▶ [Given request]
Could you render every line of the listing below as a Markdown table with two columns, Row and Line, numbering each row and leaving out blank lines?

▼

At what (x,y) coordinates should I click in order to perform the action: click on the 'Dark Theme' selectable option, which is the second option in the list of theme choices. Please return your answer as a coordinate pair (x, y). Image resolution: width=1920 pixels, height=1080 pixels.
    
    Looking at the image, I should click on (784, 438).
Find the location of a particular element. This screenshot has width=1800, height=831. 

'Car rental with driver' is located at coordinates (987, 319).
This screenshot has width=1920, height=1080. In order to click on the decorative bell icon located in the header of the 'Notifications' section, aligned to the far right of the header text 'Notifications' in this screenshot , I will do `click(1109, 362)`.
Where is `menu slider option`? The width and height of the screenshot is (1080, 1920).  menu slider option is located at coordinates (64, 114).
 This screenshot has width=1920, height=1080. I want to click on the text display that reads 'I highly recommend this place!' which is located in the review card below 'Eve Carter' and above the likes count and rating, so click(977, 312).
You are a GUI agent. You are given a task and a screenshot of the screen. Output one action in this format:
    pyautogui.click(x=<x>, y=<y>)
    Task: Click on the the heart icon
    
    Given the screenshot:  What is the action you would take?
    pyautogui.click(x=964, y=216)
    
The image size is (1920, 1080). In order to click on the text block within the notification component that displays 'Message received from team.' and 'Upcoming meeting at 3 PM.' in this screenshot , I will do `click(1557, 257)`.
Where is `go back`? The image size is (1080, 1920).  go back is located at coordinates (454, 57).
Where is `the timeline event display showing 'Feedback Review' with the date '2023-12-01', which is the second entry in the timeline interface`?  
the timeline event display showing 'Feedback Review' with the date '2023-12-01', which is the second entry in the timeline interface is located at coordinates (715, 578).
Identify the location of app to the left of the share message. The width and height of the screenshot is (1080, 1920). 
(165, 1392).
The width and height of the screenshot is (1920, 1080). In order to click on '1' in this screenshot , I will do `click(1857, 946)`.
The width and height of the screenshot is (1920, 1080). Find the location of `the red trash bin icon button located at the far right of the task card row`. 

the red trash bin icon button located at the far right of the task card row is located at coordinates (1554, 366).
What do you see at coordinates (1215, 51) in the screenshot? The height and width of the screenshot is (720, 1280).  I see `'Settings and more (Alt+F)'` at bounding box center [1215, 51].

▲

▶ [Completed task]
| Row | Line |
|---|---|
| 1 | At what (x,y) coordinates should I click in order to perform the action: click on the 'Dark Theme' selectable option, which is the second option in the list of theme choices. Please return your answer as a coordinate pair (x, y). Image resolution: width=1920 pixels, height=1080 pixels. |
| 2 |     Looking at the image, I should click on (784, 438). |
| 3 | Find the location of a particular element. This screenshot has width=1800, height=831.  |
| 4 | 'Car rental with driver' is located at coordinates (987, 319). |
| 5 | This screenshot has width=1920, height=1080. In order to click on the decorative bell icon located in the header of the 'Notifications' section, aligned to the far right of the header text 'Notifications' in this screenshot , I will do `click(1109, 362)`. |
| 6 | Where is `menu slider option`? The width and height of the screenshot is (1080, 1920).  menu slider option is located at coordinates (64, 114). |
| 7 |  This screenshot has width=1920, height=1080. I want to click on the text display that reads 'I highly recommend this place!' which is located in the review card below 'Eve Carter' and above the likes count and rating, so click(977, 312). |
| 8 | You are a GUI agent. You are given a task and a screenshot of the screen. Output one action in this format: |
| 9 |     pyautogui.click(x=<x>, y=<y>) |
| 10 |     Task: Click on the the heart icon |
| 11 |     Given the screenshot:  What is the action you would take? |
| 12 |     pyautogui.click(x=964, y=216) |
| 13 | The image size is (1920, 1080). In order to click on the text block within the notification component that displays 'Message received from team.' and 'Upcoming meeting at 3 PM.' in this screenshot , I will do `click(1557, 257)`. |
| 14 | Where is `go back`? The image size is (1080, 1920).  go back is located at coordinates (454, 57). |
| 15 | Where is `the timeline event display showing 'Feedback Review' with the date '2023-12-01', which is the second entry in the timeline interface`?   |
| 16 | the timeline event display showing 'Feedback Review' with the date '2023-12-01', which is the second entry in the timeline interface is located at coordinates (715, 578). |
| 17 | Identify the location of app to the left of the share message. The width and height of the screenshot is (1080, 1920).  |
| 18 | (165, 1392). |
| 19 | The width and height of the screenshot is (1920, 1080). In order to click on '1' in this screenshot , I will do `click(1857, 946)`. |
| 20 | The width and height of the screenshot is (1920, 1080). Find the location of `the red trash bin icon button located at the far right of the task card row`.  |
| 21 | the red trash bin icon button located at the far right of the task card row is located at coordinates (1554, 366). |
| 22 | What do you see at coordinates (1215, 51) in the screenshot? The height and width of the screenshot is (720, 1280).  I see `'Settings and more (Alt+F)'` at bounding box center [1215, 51]. |